▸ **TO BE DONE**:
1. Reproduce word for word the passage of the Chinese New Year text that begins at the words "The festivities will" and stops after the words "nine represents infinity.".
2. Quote the lines of the listing that start at the line containing "The image size is (1120, 679)." and stop after the line containing "(x=731, y=859)", with both of those lines included.

▸ **SELECTION**:
========
On January 25, 2020, over 1.6 billion people of Asian descent across the globe will celebrate the first day of the Chinese New Year — China's grandest festival and longest public holiday. Also known as the Lunar New Year, or Spring Festival, it is observed on the first day of the lunar calendar, the dates of which fall somewhere between January 21 and February 20 annually.

The over 3,000-year-old festival is believed to have begun after some villagers chased away a terrifying monster called the Nian with loud noises, fire, and red banners on the eve of the Lunar New Year. In China, the new year celebrations now last 15 days and result in the world's largest human migration, as millions of city dwellers take advantage of the mandatory seven day holiday and return home to spend time with family and friends.

The 15-day-long Chinese New Year Festival is celebrated with many traditions (Credit: Travelchinaguide.com)

This year's celebration kicked-off on January 17, 2020, with Little Year or "Xiaonian" — a day for memorial and prayer ceremonies. One of the most popular traditions on this day is burning a paper image of Zao Jun, the Kitchen God. This simple act is believed to dispatch the Kitchen God's soul to heaven, where it can give a recap of the family's conduct over the previous year. The deity is welcomed back into the home with a new image pasted near the cooking range and a delectable feast, mostly comprising treats like sweet bean paste, fruits, and barley sugar. This is to ensure that Zao Jun's spirit reports only positive things about the family the following year.

Many people also use the occasion to spring clean homes to sweep away bad luck, and hang spring couplets — red decorations hung in pairs — on doorways for prosperity. Since red is believed to bring good fortune, the color is prominently featured in everything from clothing to the lanterns used to decorate residences.

The New Year's Eve feast is rooted in Chinese traditions (Credit: Travelchinaguide.com)

The festivities will begin in earnest on the night of January 24, 2020, with a family dinner to welcome those who have traveled long distances and endured the Chunyun to be together. Often regarded as the year's most important meal, the delicious feast's menu is grounded in Chinese traditions. A whole chicken symbolizes family togetherness, while long, uncut noodles indicate longevity. Wealth and prosperity are embodied by dumplings that look like ingots (ancient Chinese currency) and spring rolls, which resemble gold bars. Though the rest of the food items vary depending on family preferences, there are usually eight or nine dishes in total because, in the Chinese culture, the number eight represents success, while nine represents infinity.
========
▸ **DATASET ENTRIES**:

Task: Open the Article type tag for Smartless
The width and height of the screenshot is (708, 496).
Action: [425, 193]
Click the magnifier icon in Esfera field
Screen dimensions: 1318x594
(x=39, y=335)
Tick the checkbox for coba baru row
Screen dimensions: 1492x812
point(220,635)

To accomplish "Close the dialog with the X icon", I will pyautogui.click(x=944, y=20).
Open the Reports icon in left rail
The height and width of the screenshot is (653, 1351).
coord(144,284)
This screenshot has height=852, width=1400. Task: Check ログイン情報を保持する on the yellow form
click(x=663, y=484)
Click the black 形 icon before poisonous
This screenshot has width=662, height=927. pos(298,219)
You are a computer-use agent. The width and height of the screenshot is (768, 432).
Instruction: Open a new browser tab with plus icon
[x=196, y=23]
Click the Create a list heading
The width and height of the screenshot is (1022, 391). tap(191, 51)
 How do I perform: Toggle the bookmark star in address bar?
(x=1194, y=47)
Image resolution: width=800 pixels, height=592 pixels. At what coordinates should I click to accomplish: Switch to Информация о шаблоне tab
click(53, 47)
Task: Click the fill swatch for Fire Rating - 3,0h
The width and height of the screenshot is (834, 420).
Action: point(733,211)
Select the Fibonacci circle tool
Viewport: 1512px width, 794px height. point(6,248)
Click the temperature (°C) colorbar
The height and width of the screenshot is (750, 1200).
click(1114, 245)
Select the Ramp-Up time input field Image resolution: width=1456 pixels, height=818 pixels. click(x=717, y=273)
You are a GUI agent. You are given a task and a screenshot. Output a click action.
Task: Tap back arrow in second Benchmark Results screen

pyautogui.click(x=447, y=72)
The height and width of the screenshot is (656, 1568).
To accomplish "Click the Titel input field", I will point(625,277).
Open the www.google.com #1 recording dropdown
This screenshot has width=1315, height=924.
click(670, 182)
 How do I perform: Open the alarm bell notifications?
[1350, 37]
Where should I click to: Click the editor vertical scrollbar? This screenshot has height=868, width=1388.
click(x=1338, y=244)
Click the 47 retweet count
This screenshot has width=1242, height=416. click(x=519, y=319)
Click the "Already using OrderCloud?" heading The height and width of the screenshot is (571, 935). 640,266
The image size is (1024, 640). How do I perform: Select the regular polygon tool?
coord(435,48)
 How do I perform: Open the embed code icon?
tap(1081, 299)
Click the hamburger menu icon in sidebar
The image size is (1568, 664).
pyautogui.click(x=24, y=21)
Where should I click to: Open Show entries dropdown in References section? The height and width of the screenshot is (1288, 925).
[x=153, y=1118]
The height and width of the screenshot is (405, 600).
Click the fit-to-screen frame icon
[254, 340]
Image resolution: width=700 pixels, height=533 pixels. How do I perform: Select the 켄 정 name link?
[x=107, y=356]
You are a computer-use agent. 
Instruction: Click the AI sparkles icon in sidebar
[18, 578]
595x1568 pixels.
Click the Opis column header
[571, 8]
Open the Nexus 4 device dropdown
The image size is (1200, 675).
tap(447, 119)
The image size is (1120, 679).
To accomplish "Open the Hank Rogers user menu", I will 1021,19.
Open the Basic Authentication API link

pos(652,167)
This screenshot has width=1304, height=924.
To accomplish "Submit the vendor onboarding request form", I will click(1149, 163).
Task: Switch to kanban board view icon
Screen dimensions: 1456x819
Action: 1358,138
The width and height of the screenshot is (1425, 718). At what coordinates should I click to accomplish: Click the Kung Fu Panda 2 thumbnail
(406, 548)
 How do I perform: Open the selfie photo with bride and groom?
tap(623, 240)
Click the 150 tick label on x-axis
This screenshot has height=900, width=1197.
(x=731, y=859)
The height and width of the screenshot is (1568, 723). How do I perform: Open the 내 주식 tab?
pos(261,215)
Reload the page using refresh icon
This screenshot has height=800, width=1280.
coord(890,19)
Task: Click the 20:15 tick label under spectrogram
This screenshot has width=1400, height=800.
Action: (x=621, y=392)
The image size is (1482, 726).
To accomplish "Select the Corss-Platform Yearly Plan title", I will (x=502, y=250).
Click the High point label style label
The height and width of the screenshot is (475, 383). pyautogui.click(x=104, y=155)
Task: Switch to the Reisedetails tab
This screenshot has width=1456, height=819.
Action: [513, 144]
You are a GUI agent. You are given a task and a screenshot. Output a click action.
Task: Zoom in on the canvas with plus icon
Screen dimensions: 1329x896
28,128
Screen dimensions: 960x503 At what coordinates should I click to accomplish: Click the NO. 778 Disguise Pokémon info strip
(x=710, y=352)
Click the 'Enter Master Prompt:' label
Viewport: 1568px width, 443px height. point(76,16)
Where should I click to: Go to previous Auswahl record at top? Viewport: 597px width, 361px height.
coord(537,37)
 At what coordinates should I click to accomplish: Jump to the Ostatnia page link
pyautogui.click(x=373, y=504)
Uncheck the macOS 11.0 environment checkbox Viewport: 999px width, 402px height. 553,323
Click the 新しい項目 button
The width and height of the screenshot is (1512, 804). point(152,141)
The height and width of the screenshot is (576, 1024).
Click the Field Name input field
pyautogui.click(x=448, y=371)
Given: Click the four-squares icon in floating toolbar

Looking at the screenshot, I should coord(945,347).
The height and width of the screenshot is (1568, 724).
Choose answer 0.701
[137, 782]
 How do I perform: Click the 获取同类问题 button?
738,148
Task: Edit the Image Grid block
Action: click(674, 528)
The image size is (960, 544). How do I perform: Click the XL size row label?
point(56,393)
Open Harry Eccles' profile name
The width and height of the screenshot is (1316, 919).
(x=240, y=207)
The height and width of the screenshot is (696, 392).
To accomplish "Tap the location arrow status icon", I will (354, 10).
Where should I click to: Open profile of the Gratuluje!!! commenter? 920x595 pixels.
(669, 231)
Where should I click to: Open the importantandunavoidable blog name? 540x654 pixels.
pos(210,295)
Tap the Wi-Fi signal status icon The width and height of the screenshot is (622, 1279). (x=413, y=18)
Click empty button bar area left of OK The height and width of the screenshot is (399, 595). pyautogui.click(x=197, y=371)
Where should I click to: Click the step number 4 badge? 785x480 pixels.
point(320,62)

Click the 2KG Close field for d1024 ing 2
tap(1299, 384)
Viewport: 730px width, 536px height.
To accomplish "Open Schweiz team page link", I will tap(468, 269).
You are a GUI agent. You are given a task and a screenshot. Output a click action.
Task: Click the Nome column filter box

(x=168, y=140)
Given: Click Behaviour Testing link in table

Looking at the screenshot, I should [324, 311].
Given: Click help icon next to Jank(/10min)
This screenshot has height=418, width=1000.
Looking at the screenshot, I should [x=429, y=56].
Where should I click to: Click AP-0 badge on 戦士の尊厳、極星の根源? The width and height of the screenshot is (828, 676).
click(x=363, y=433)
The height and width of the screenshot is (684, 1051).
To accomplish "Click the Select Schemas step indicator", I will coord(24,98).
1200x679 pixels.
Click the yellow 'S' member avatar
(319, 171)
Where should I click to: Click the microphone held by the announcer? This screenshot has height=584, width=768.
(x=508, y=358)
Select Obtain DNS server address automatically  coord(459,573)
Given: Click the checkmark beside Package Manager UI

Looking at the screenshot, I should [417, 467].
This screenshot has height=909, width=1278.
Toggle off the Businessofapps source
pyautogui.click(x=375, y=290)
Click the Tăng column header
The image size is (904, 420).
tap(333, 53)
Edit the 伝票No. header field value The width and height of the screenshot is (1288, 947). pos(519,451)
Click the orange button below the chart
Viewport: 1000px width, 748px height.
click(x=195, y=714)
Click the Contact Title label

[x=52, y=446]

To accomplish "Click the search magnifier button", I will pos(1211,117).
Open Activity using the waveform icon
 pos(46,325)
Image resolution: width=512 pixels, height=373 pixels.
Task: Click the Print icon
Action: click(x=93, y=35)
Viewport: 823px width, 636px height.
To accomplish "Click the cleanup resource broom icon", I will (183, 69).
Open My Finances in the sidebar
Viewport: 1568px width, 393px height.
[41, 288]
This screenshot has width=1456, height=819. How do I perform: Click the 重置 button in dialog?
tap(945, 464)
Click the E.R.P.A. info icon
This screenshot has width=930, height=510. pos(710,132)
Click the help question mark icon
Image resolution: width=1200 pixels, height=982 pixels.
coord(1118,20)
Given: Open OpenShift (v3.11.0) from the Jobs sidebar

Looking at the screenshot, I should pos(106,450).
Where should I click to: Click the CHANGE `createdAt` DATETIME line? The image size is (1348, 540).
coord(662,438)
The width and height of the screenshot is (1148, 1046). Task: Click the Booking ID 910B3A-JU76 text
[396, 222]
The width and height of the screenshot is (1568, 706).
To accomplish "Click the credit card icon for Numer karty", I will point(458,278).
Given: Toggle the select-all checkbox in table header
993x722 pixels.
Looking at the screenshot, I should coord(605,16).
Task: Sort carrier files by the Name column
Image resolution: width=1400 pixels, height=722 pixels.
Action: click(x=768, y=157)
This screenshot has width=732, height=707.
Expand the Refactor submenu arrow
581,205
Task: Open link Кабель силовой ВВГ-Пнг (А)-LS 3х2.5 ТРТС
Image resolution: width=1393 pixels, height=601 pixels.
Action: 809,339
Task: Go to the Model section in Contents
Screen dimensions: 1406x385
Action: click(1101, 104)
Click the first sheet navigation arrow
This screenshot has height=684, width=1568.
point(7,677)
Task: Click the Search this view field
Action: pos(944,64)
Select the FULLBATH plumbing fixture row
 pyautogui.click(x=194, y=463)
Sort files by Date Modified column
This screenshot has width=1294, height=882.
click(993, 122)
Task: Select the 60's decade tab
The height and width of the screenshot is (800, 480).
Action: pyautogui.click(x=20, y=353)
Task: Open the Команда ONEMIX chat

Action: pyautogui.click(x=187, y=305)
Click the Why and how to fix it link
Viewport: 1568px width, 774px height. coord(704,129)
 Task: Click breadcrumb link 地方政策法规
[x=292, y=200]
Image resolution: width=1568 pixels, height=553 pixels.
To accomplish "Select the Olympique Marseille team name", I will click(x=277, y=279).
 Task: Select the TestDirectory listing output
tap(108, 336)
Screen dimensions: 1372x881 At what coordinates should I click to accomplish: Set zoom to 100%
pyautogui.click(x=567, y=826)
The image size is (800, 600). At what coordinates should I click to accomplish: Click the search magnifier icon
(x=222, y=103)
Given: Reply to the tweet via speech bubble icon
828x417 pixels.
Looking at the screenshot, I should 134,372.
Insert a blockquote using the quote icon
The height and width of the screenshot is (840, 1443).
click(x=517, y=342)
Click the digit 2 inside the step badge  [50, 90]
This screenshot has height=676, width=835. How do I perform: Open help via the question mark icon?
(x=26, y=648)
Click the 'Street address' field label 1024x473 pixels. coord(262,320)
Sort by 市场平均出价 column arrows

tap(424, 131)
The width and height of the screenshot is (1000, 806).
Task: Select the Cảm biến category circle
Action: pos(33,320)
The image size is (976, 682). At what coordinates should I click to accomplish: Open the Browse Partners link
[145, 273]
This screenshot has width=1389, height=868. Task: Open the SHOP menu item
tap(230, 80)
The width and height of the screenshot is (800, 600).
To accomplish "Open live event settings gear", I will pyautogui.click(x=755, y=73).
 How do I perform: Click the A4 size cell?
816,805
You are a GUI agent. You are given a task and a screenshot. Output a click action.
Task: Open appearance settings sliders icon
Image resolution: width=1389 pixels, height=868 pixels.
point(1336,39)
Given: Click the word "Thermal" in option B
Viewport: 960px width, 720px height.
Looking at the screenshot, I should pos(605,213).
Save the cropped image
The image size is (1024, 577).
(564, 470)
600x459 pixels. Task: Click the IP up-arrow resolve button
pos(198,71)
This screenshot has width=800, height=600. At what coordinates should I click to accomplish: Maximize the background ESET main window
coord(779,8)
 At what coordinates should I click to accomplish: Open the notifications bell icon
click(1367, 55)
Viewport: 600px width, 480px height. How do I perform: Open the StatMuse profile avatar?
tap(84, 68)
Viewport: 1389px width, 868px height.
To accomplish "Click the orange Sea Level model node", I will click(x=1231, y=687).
========
▸ **OUTPUTS**:
1.
The festivities will begin in earnest on the night of January 24, 2020, with a family dinner to welcome those who have traveled long distances and endured the Chunyun to be together. Often regarded as the year's most important meal, the delicious feast's menu is grounded in Chinese traditions. A whole chicken symbolizes family togetherness, while long, uncut noodles indicate longevity. Wealth and prosperity are embodied by dumplings that look like ingots (ancient Chinese currency) and spring rolls, which resemble gold bars. Though the rest of the food items vary depending on family preferences, there are usually eight or nine dishes in total because, in the Chinese culture, the number eight represents success, while nine represents infinity.

2.
The image size is (1120, 679).
To accomplish "Open the Hank Rogers user menu", I will 1021,19.
Open the Basic Authentication API link

pos(652,167)
This screenshot has width=1304, height=924.
To accomplish "Submit the vendor onboarding request form", I will click(1149, 163).
Task: Switch to kanban board view icon
Screen dimensions: 1456x819
Action: 1358,138
The width and height of the screenshot is (1425, 718). At what coordinates should I click to accomplish: Click the Kung Fu Panda 2 thumbnail
(406, 548)
 How do I perform: Open the selfie photo with bride and groom?
tap(623, 240)
Click the 150 tick label on x-axis
This screenshot has height=900, width=1197.
(x=731, y=859)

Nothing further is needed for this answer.